Sunday, March 23, 2008

How One Sleazebag Brought Down Another

Politics is a dirty business and there may not be a sleazier operative than Roger Stone.

An interesting look at how he helped grease the skids for Eliot Spitzer's downfall.
Four months before a hooker scandal brought down Eliot Spitzer, controversial Republican operative Roger Stone tipped the FBI to the governor's penchant for prostitutes.

The information Stone provided was very detailed - right down to the calf-length black socks Spitzer allegedly wore while bedding his paid paramours.

In a letter sent to the FBI on Nov. 19, Stone alleged that Spitzer "used the service of high-priced call girls" while in Florida.

Stone, a former henchman for President Richard Nixon who divides his time between his Central Park West apartment and Miami Beach, said in the letter that he had gathered the information on Spitzer from "a social contact in an adult-themed club."

Spitzer resigned last Monday, a week after his liaisons with $1,000-an-hour hooker Ashley Dupre were revealed.

Yesterday, Stone refused to comment on the letter, but told The Post: "What kind of guy does it with his socks on?"
Stone has a history with Spitzer, as well as Spitzer's father.

Indeed, his political affiliations run the gamut, from Richard Nixon to Ronald Reagan to Al Sharpton.

Al Sharpton? Yes.
He oversaw Ronald Reagan’s campaign operations in New York but was on the outs in some Republican circles after backing the upstate billionaire Tom Golisano’s third-party bid against Gov. George E. Pataki in 2002. A dossier about Mr. Stone’s past exploits prepared by a former opponent and still circulating among New York Republicans runs to 74 pages.

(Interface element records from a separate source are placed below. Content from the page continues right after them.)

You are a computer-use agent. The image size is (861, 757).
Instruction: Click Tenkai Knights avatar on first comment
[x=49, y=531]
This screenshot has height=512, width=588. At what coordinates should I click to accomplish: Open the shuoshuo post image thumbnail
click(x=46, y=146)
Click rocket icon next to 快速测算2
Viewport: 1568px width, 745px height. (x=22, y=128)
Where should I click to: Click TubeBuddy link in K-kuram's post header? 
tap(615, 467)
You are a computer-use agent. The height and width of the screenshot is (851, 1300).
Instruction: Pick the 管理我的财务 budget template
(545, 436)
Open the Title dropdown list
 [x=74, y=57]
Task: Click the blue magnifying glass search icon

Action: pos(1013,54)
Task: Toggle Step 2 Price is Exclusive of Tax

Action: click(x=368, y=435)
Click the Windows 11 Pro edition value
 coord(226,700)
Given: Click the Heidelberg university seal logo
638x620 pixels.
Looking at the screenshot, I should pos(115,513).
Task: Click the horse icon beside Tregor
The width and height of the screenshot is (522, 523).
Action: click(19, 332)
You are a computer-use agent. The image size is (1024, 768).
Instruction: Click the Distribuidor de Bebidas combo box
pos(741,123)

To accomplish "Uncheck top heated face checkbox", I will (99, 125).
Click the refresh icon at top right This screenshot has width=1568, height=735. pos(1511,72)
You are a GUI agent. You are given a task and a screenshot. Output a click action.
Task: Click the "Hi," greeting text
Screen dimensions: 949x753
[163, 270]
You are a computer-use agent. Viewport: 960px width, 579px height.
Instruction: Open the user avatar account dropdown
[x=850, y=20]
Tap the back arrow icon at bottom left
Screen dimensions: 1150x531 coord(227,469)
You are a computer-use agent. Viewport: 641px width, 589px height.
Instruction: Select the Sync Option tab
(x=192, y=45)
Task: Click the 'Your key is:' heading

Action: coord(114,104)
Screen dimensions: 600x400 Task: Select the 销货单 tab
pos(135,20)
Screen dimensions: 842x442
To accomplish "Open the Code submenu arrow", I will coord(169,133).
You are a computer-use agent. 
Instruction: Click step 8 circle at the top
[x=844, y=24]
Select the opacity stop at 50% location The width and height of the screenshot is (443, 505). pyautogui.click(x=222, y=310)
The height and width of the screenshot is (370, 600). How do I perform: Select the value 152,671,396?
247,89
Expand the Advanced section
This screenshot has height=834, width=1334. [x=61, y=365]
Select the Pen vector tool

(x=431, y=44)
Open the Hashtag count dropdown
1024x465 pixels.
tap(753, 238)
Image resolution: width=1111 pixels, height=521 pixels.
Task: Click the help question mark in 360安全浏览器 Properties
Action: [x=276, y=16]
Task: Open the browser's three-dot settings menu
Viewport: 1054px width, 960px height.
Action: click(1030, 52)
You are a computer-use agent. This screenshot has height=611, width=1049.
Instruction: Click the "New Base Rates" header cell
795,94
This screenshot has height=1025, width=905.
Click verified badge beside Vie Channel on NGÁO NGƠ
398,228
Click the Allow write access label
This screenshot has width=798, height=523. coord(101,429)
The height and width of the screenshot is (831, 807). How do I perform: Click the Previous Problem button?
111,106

During the Florida recount in 2000, George W. Bush’s campaign enlisted Mr. Stone and his wife, Nydia, who is of Cuban ancestry, to rally support among Cuban exiles in Miami, according to Jeffrey Toobin’s “Too Close to Call,” a book about the recount battle. Mr. Stone was also instrumental in organizing the so-called Brooks Brothers Riot, the book said, when hundreds of Republican activists stormed a county election office in Miami and demanded that workers there cease recounting presidential ballots.

Mr. Stone had an unlikely political relationship with the Rev. Al Sharpton during his 2004 run for the presidency, and some of Mr. Sharpton’s aides said Mr. Stone played a central role in the campaign. But Mr. Stone says his role has been greatly overstated.